Е.Б. Ляйрих
КУЛЬТУРНОЕ ПРОСТРАНСТВО РОССИИ XIX СТОЛЕТИЯ В АВТОБИОГРАФИЧЕСКИХ РОМАНАХ «ЖИЗНЬ АРСЕНЬЕВА»
И.А. БУНИНА И «ЛЕТО ГОСПОДНЕ» И.С. ШМЕЛЁВА
Обозначена проблема изображения и воплощения образного пространства русской культуры второй половины XIX в. в автобиографических романах И. А. Бунина «Жизнь Арсеньева» и И.С. Шмелёва «Лето Господне». Воплощение русских духовных, материальных ценностей, родовой памяти народа, православной культуры и мировоззрения, своеобразие хронотопа произведений, их художественная ценность - круг вопросов, затрагиваемых в исследовании.
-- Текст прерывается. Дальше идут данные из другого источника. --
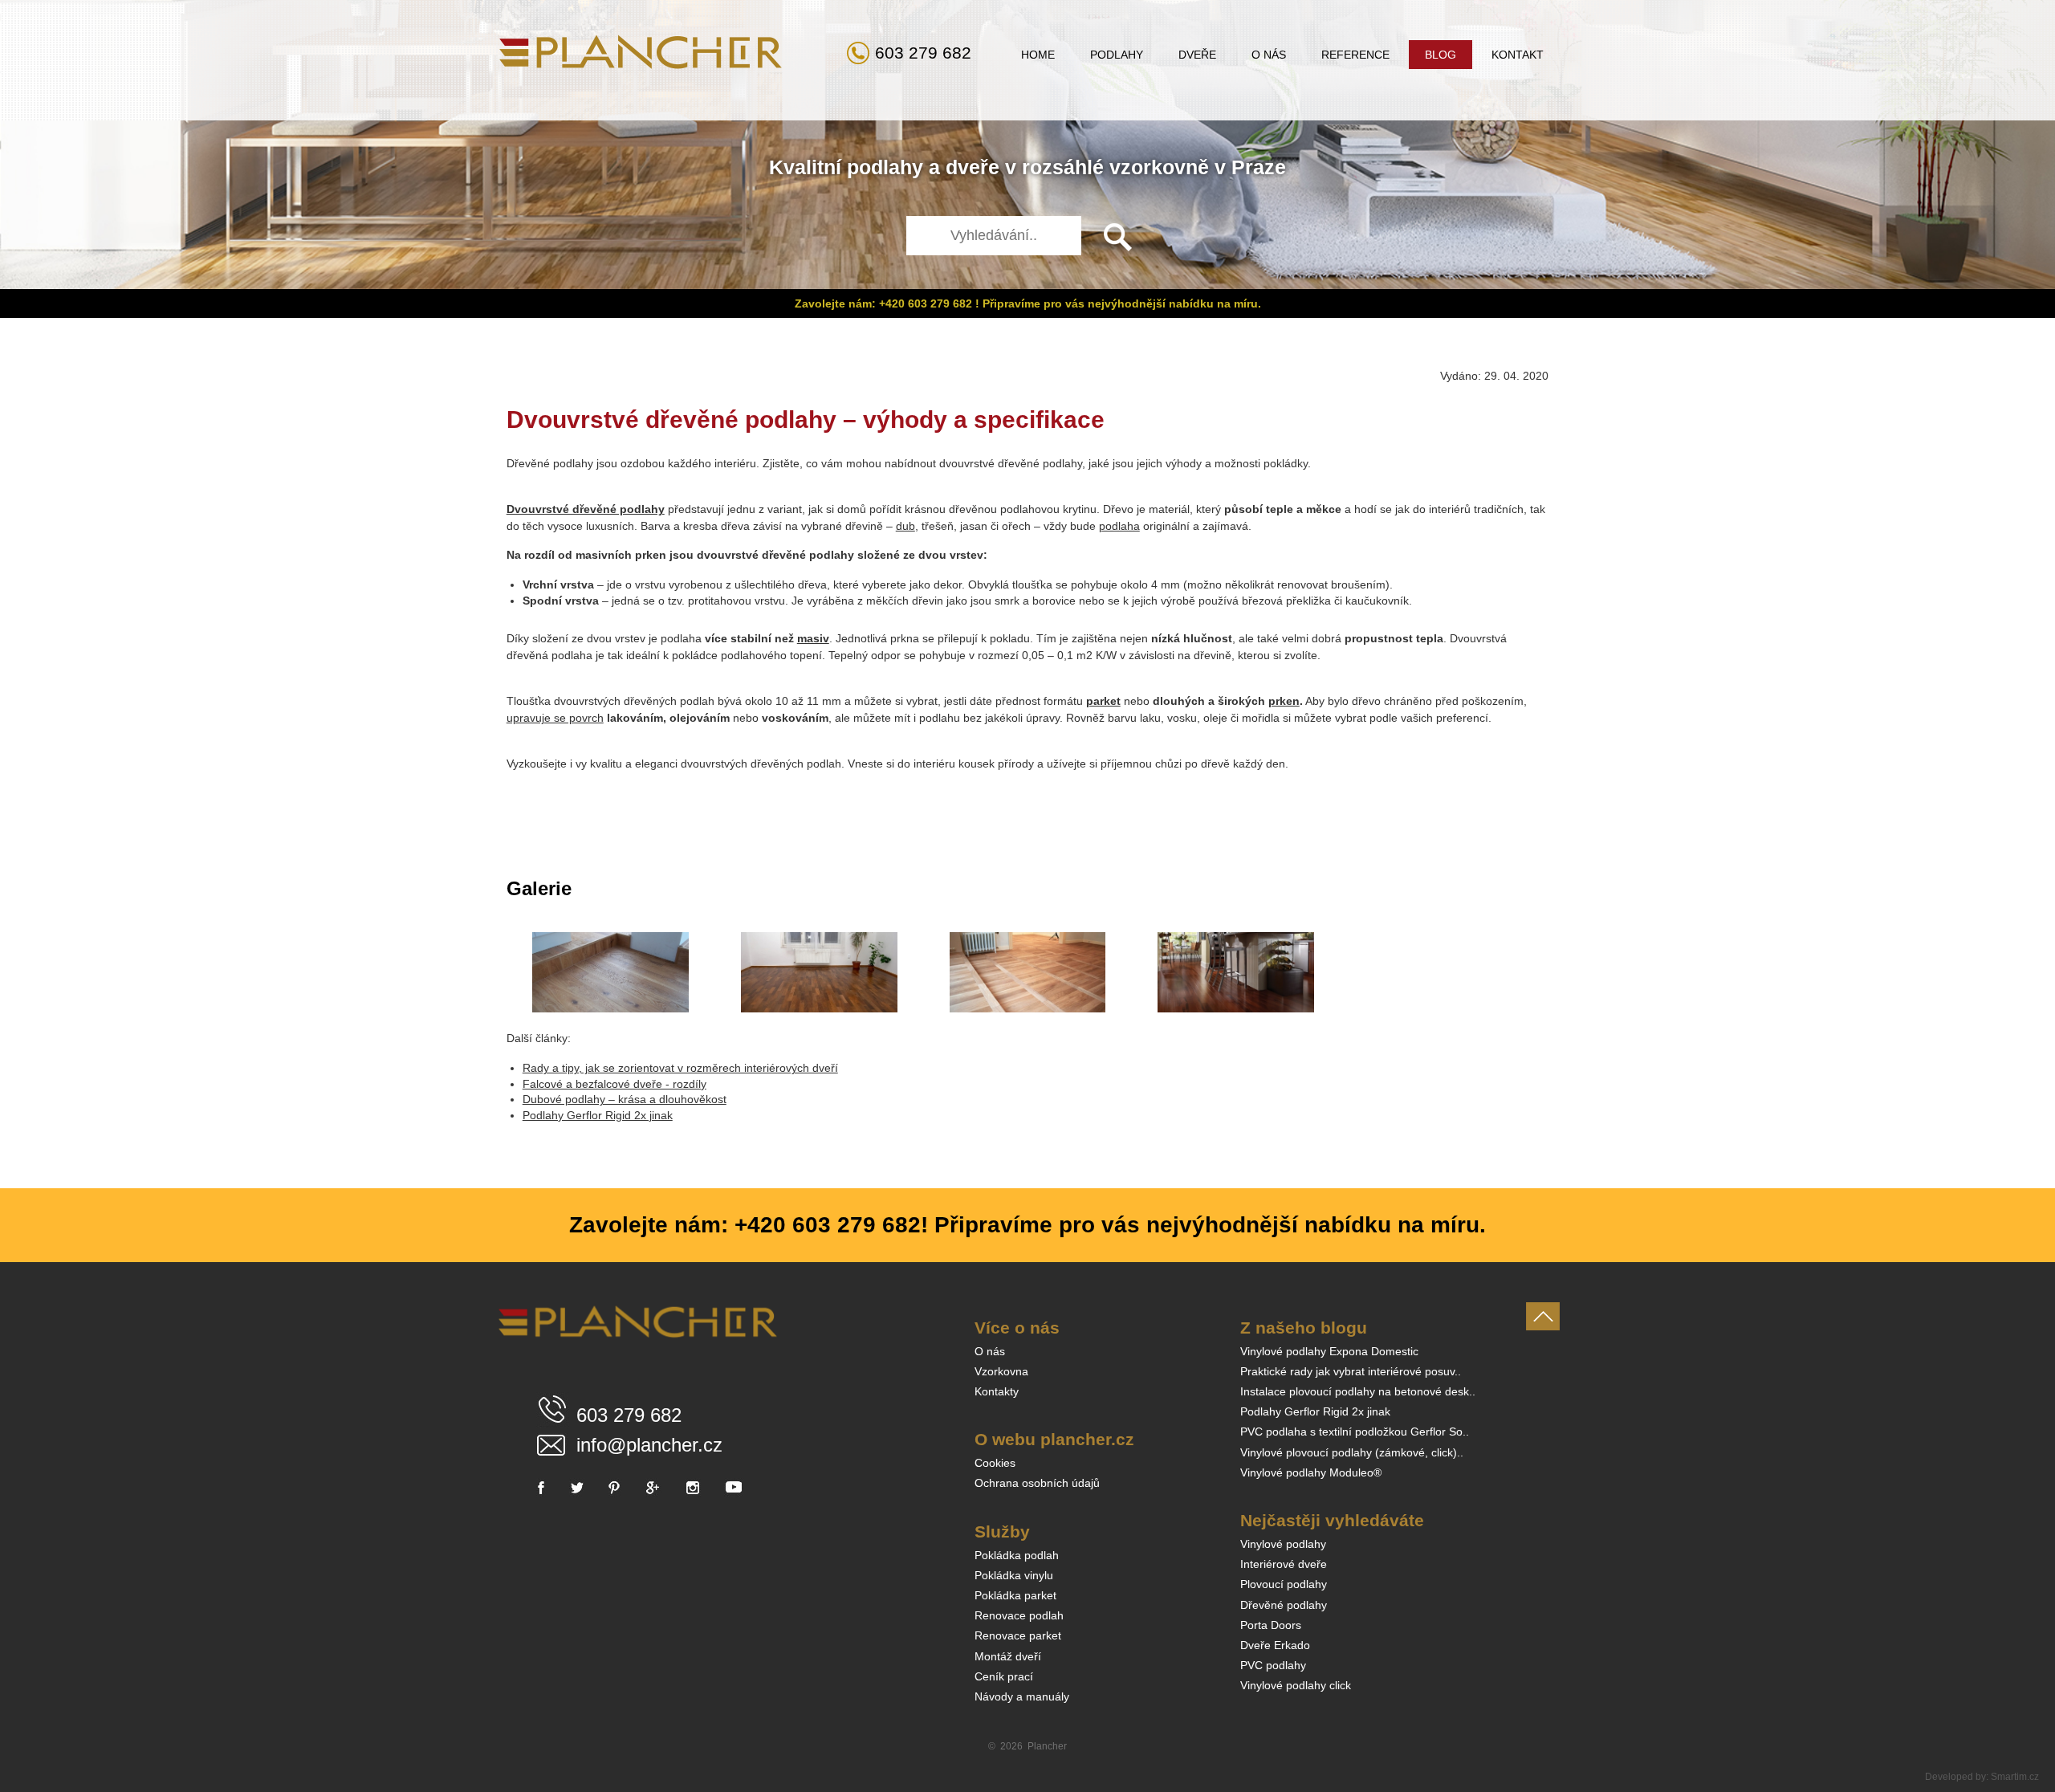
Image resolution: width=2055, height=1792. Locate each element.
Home (1038, 54)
Ключевые слова: культура; пространство; автобиографический роман; православие.
В современном литературоведении категория «картина мира» всё чаще отождествляется с понятием «культурного пространства». В рамках статьи на данную тему, естественно, невозможно в полной мере осветить проблему воплощения культурного пространства России XIX в. в художественных произведениях писателей Русского Зарубежья, в частности И.А. Бунина и И.С. Шмелёва. Слишком велик объём материала, он заслуживает глубокого и серьёзного исследования. Цель статьи - заявить о проблеме, поставить вопрос более детального анализа автобиографических произведений этих авторов с позиции воплощения в них русского национального культурного пространства указанного периода.
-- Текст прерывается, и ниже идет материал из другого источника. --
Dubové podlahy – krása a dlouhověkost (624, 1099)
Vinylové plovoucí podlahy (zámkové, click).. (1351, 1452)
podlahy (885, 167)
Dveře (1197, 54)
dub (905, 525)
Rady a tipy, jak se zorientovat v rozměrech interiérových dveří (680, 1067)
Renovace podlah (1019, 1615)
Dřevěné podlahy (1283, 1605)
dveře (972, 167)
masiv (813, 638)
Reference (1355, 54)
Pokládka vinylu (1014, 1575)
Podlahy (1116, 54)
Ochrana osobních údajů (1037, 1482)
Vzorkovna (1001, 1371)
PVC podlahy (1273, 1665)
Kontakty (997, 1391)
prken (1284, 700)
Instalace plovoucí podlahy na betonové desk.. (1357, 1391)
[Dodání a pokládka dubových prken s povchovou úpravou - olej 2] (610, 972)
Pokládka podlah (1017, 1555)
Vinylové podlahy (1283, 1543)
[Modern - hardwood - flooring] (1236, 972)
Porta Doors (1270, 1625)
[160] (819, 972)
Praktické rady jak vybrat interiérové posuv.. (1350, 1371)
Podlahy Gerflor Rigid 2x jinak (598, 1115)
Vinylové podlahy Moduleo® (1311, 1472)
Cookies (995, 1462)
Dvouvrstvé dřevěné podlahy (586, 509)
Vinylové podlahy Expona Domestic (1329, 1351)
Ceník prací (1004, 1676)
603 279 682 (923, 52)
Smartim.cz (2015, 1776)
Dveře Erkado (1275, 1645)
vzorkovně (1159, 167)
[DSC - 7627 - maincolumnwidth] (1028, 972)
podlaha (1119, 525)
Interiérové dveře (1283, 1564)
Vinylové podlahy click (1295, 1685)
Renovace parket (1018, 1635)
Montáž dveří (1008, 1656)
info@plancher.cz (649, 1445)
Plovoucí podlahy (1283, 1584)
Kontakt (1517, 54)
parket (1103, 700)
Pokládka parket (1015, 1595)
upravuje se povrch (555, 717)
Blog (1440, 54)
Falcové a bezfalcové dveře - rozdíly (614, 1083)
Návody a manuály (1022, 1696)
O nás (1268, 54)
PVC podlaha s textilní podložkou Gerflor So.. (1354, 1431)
Разноплановы присутствующие в художественных текстах пространственные картины: образы замкнутого и открытого, земного и космического, реально видимого и воображаемого пространства, представления о предметности близкой и удалённой. Литературные произведения обладают возможностью соединять разного рода пространства. Ю.М. Лотман утверждал, что «язык пространственных представлений в литературном творчестве принадлежит к первичным и основным» [1. С. 447]. Временные и пространственные представления составляют единство, называемое хронотопом. Хронотопическое начало литературных произведений способно придавать им философический характер, «выводить» словесную ткань на бытийный образ картины мира, даже в тех случаях, когда герои и сами повествователи не склонны к философствованию.
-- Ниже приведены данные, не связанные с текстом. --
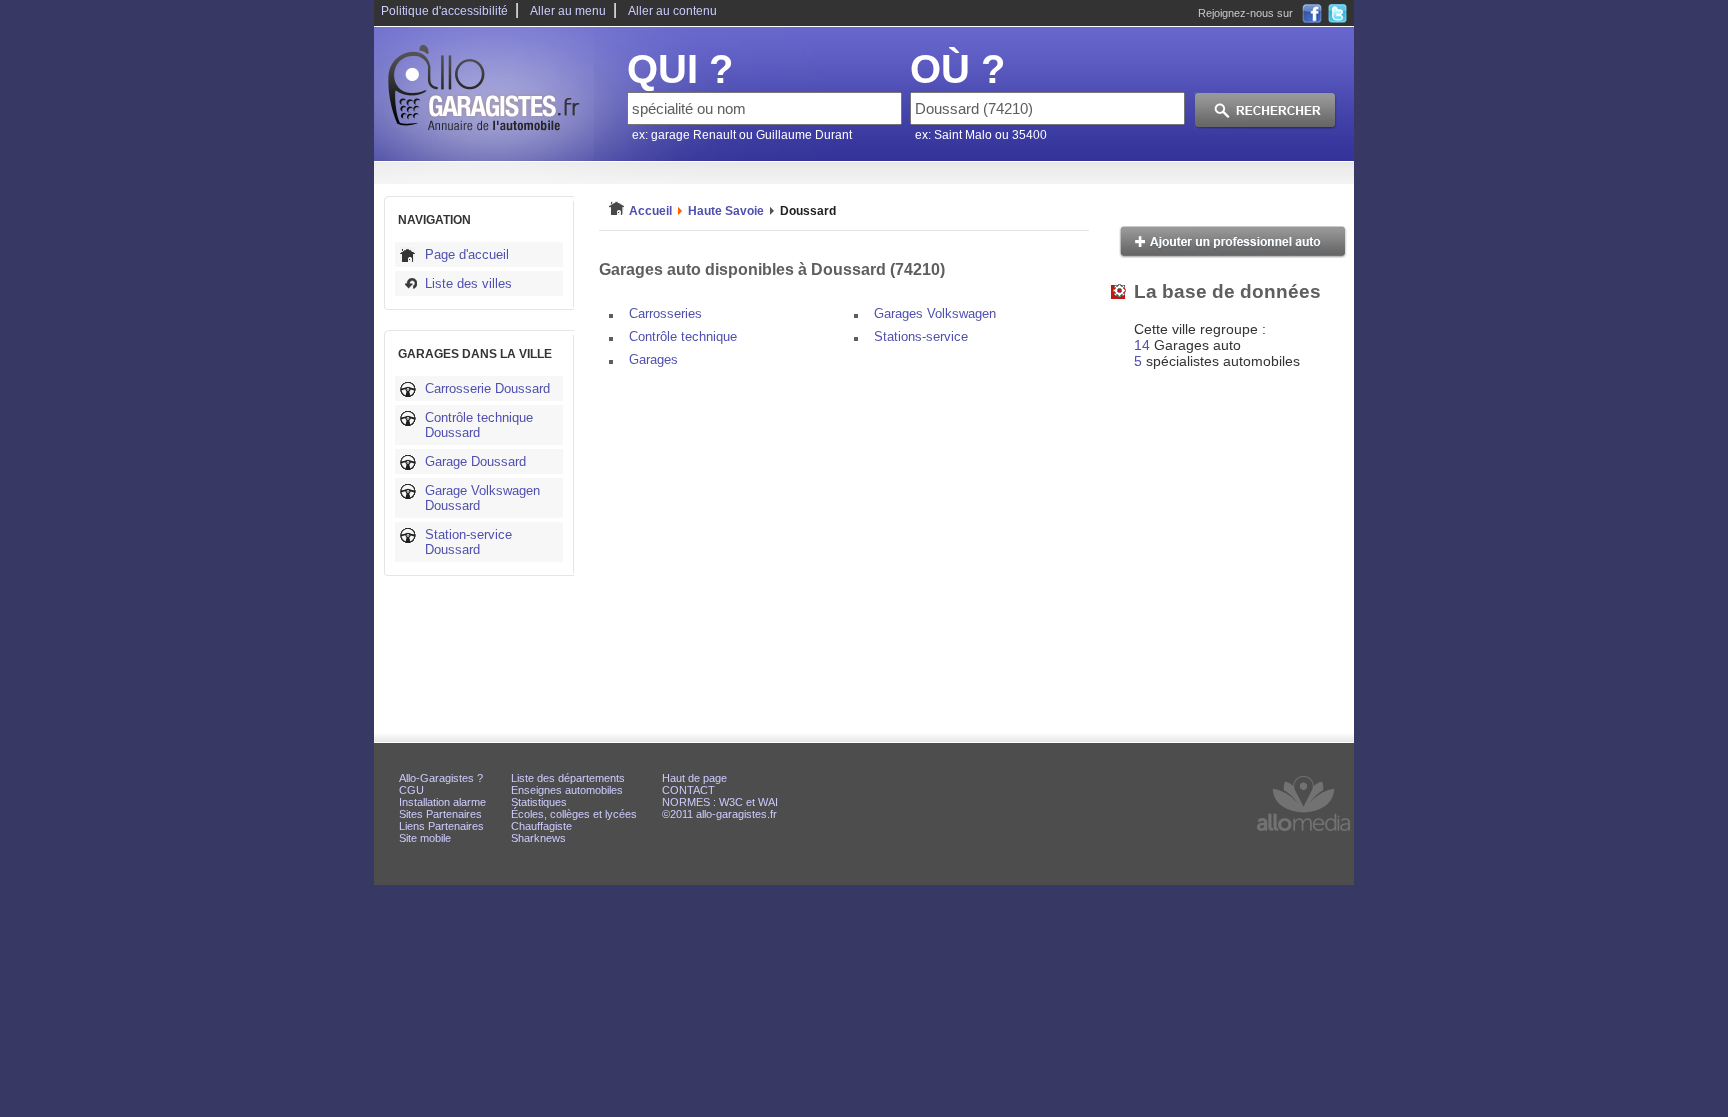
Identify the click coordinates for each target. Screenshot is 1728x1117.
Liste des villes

Проблема культурного пространства в литературных произведениях разработана в трудах Ю. М. Лотма-на, Б.Ф. Егорова, В.В. Иванова, Е.В. Мелетинского, С.Ю. Неклюдова, В.Н. Топорова. Предмет их изучения - пространство в мифах, былинах, сказках, народном эпосе, авторских текстах. Применительно к литературе Русского Зарубежья вопрос о культурном пространстве России изучается А.П. Черниковым, Х. Аль-газо, Ю.А. Азаровым, М.К. Шемякиной, Л.Ю. Суворовой и многими другими.
Специфика изображения русского культурного пространства XIX в. в литературе «первой волны» эмиграции представляется явлением феноменальным. Потеря Родины определила стремление писателей воскресить её в художественном слове, запечатлеть лучшие стороны в памяти новых поколений. Так родились на свет автобиографические романы «Жизнь Арсеньева» И. Бунина, «Лето Господне» и «Богомолье»
И. Шмелёва, «Путешествие Глеба» Б. Зайцева,
«Юность» Е. Чирикова, «Петербург» С. Горного (Оцу-
па), «Дюжина ножей в спину революции» А.Т. Аверченко, трогательные очерки и рассказы Н. Тэффи.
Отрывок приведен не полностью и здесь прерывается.